Today we feature a guest post by Lisa Baade, author and Company Director of Toddler Interpreter: A Parent’s Guide to Baby Sign Language for Hearing Babies and Toddlers.
There is no doubt about it, working from home is a great option when you are juggling the role of parent and provider, but finding the right balance is essential if you are going to make it work. It is all too easy to fall into the trap of never really switching off from your work when it is within the boundaries of your own home.
Mothers these days are, in my opinion, make up some of the most extraordinary entrepreneurs we have ever seen. The internet has allowed our creativity to flourish and we are able to freely communicate, do business, create start-ups and publish online each and every day. The growing number of parenting related start-ups with fan pages on Facebook is proof that we are a force to be reckoned with.
We are also wonderful communicators and make friendships that extend beyond the screen. Mothers love to help other mothers; we nurture, provide answers to questions and generally extend ourselves. We often go out of our way to help others out when we feel a connection or empathise with another’s similar situation.

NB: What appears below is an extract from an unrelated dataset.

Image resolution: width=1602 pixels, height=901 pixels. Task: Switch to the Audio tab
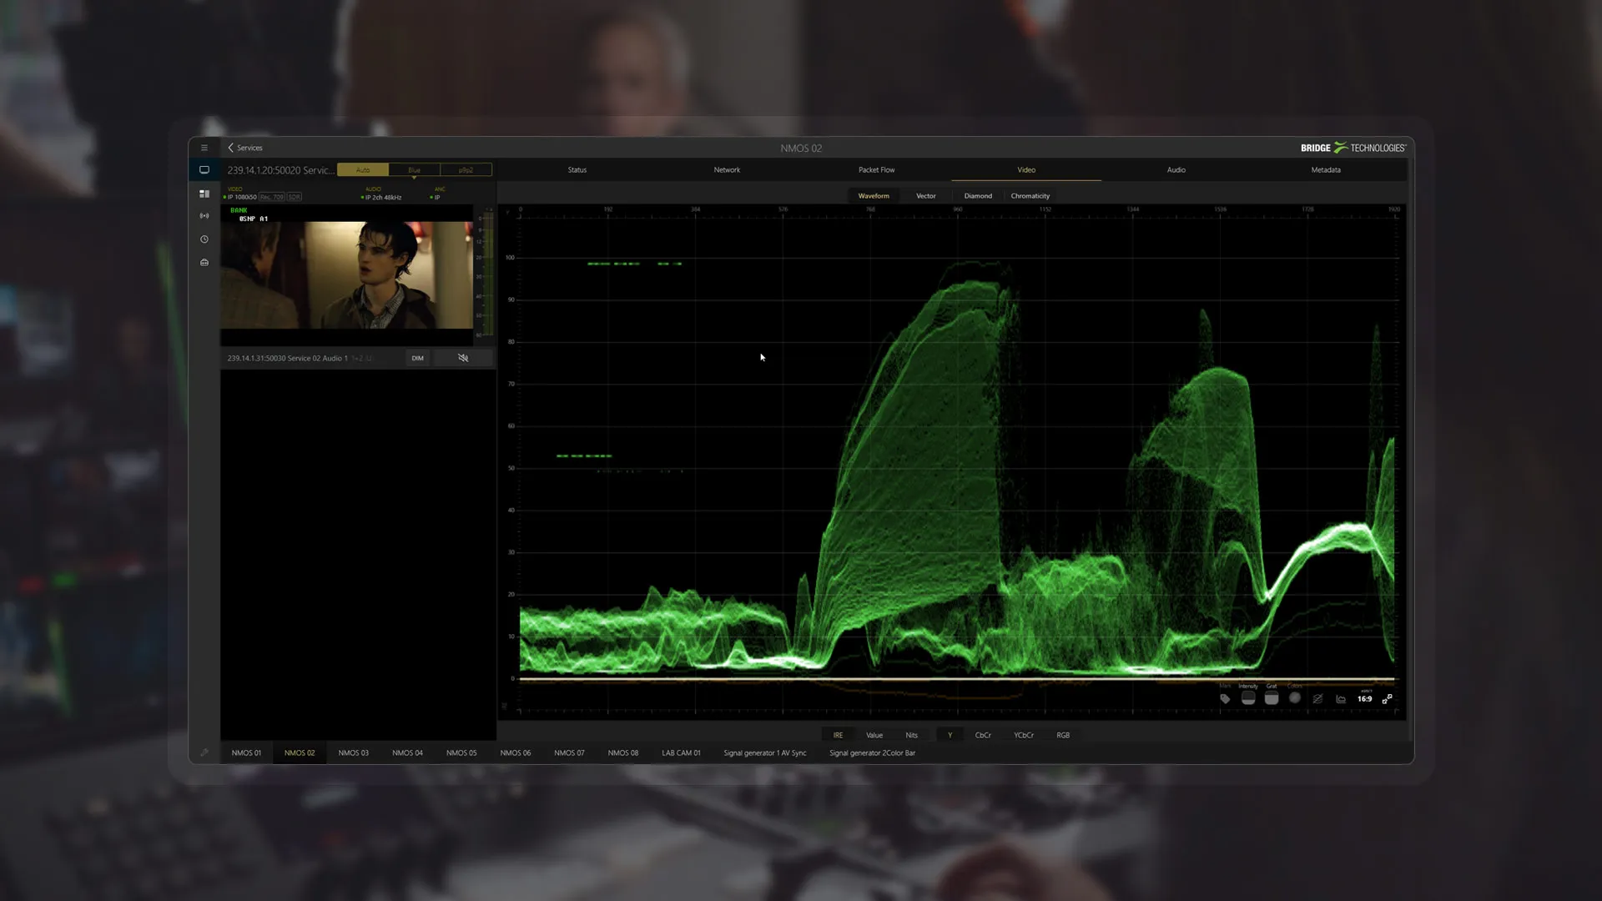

Whether your business is blogging, ecommerce or offering an online service, this social interaction online is a gift, but it can also be a trap. Running a business online is just as demanding as any other job; for some the stakes are higher and the prize at the end more precious. We want more time with our children and we want to provide for them.
If you find that your WAHM position is taking over your life, dominating your every thought and you haven’t had a day off in over 6 months then it is time to take a breather. This is where I was not so long ago. My drive and passion kept me going but I really needed to sit back and take another look at the structure of my routine.
In a normal job you have set hours, get dressed for work, take a lunch break and walk away at the end of each day. When you are working from home, you start when you wake, juggle the urgent e-mails that came through while you slept while trying to pack school lunches and feed the baby. The reality of working in your pajamas becomes much less glorified when you realise that its lunchtime and you still haven’t had breakfast!
Is it time for a reality check? These are some of the things that helped me to gain back some control over my day.
- At the start of each week write a list of what you hope to achieve and re-list in order of priority. Determine the priority by the consequences if it isn’t going to get done.
- Review this list at the start of each day and work out what you may have time to do that day.
- Ignore your e-mails and the social media (at least for a little bit). These are priceless tools but can become a very big distraction.
- When you do get to your inbox, look at what needs to be answered now, later or not at all. Move things out of your inbox as quickly as possible. Set aside a different time to answer personal e-mails; you don’t want to give your friends and family the impression you don’t have time for them by writing back a short response. On the contrary, write only what is necessary to answer a work related e-mail. By providing short and concise responses the person on the other end will often mirror your style and provide you with the same courtesy (or they may mistake you for a man). One way or another, this will help to reduce the amount of writing you need to do!
- Make time for yourself and your family. It is so easy to get caught up with a constant flood of e-mails especially when they are delivered to your phone. When you are having family time, mute the phone and the e-mails.
- Make sure there are work free days where you simply leave it all well alone.
More often than not we try too hard to please everyone around us. When you are working from home, it is very easy to take on too much and push yourself too hard. Respect it for what it is; it is a real job and as such should have dedicated hours, and likewise, dedicated time off as well.